James Joyce à travers les lunettes de John Lennon ? John Lennon à travers celles de James Joyce ? Formulées au prisme de l’insensé le plus strict, ces deux propositions sont aussi séduisantes l’une que l’autre, et je ne compte pas trancher, proposant ici une sorte de « misreading » à la manière d’Umberto Eco, persuadé que je suis qu’il convient d’adopter une lecture ou un regard « de traviole » quant à certaines œuvres — pour souscrire, ce coup-ci, à une formule d’Antonin Artaud mise en lumière par Évelyne Grossman, au sujet d’un dessin de l’époque de Rodez. Il existe d’ailleurs des croquis de Joyce et de Lennon, où ceux-ci sont reconnaissables entre mille, mais non absolument identifiables l’un à l’autre, du fait de leur commune binocularité (ils partagent ce trait avec Fernando Pessoa, lui aussi souvent croqué de la sorte). Car Joyce et Lennon restent bel et bien « twosome twiminds », comme il est dit dans Finnegans Wake (188.14).

(Logo de la Fondation James Joyce à Zurich et autoportrait de Lennon)

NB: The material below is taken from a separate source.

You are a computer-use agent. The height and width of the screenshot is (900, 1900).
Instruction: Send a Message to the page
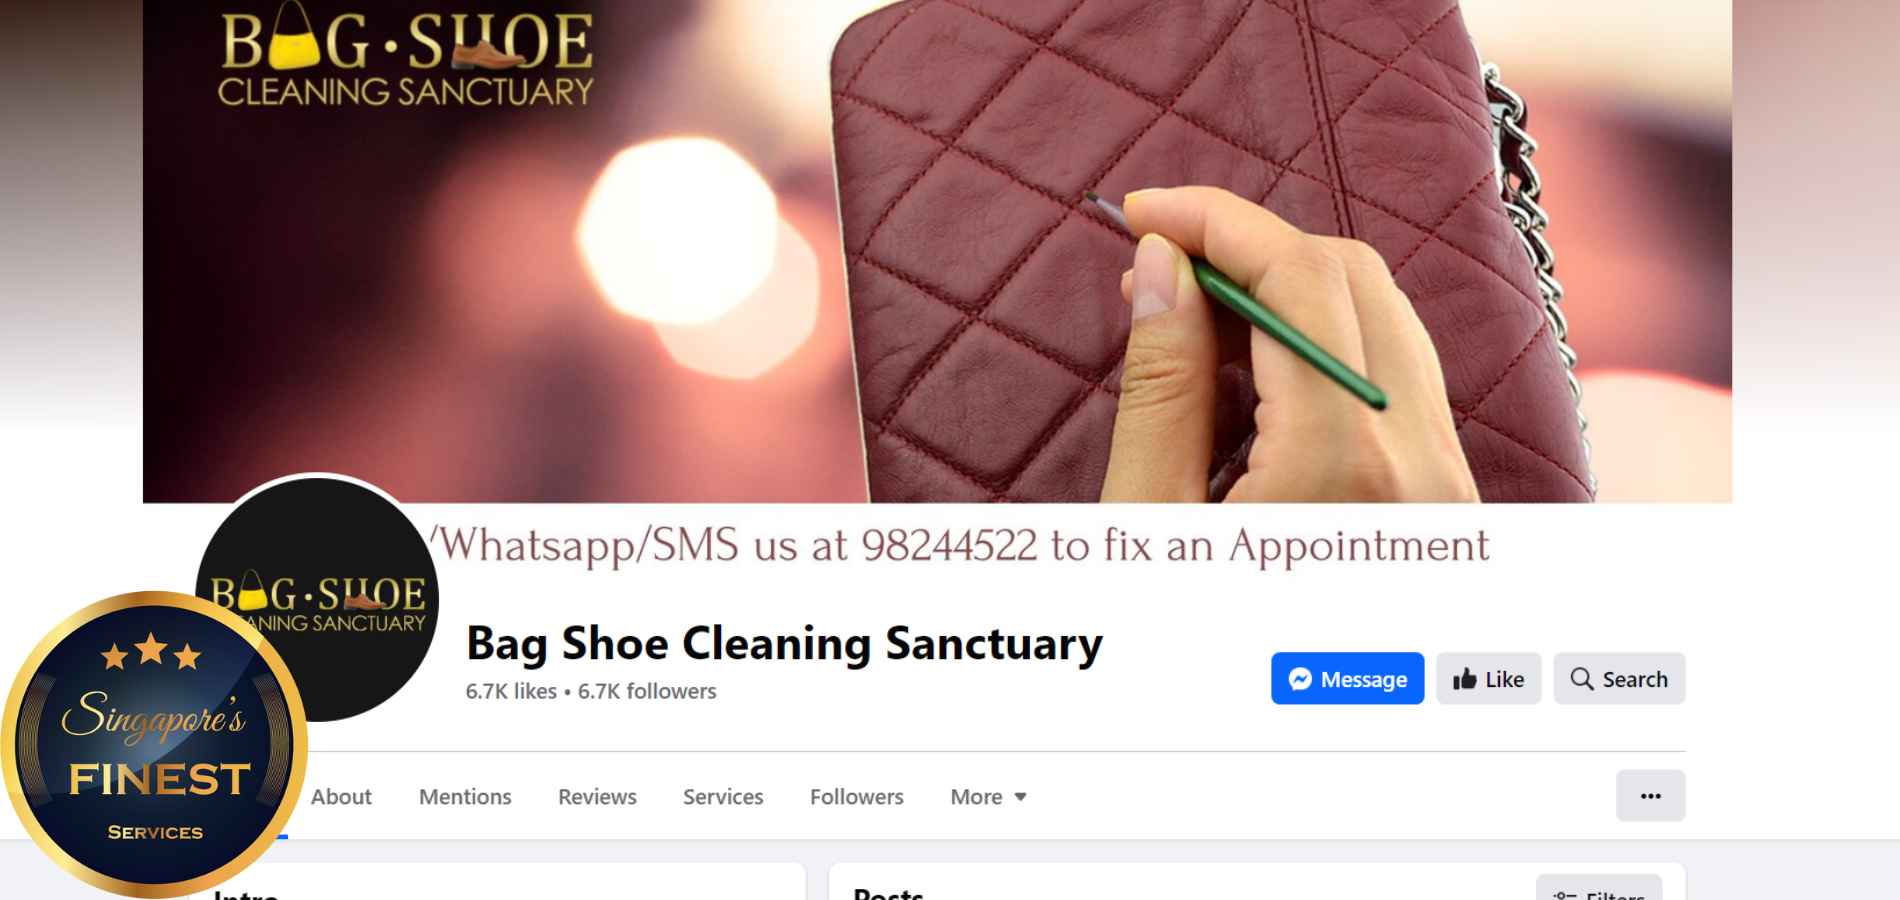point(1347,679)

« A Day in the Life », dernier morceau du mythique Sgt. Pepper’s Lonely Hearts Club Band (1967), n’est pas à proprement parler un « tube » (expression que Boris Vian aurait rendue célèbre), bien qu’il s’agisse d’une structure lisse et verticale, dans laquelle oblonguité aux parois glissantes on choit irrémédiablement. Un puits musical, donc, qui n’est pas sans prolonger les trips ouvertement acidulés du reste de l’album. J’y ai jeté deux sous de raison, et je n’ai pas entendu les pièces arriver au fond du morceau encore, en dépit d’écoutes qui se comptent, je crois, par centaines, peut-être par milliers. Vertus de la mise en boucle qui fait que l’on puisse littéralement vivre des journées entières en compagnie d’un seul morceau de musique : la vie, c’est décidément beaucoup de jours avec « A Day in the Life ».

Ne serait-ce que pour le titre de ce morceau, « A Day in the Life »,  quelque chose joyciennement se joue dans Sgt. Pepper. Un jour dans la vie. Ulysse est le roman circadien par excellence, le roman d’un jour, au même titre que, par exemple, Sous le Volcan. Il serait aisé de lire en « A Day in the Life » une sorte de réécriture distraite d’Ulysse : usage du collage, du montage, inclusion de la vie dans la trame mélodique, etc. Et pourquoi pas ? La matrice formelle d’Ulysse permettant, au reste, à peu près tout.

(Maquette ayant servi de base à la couverture de Sgt. Pepper)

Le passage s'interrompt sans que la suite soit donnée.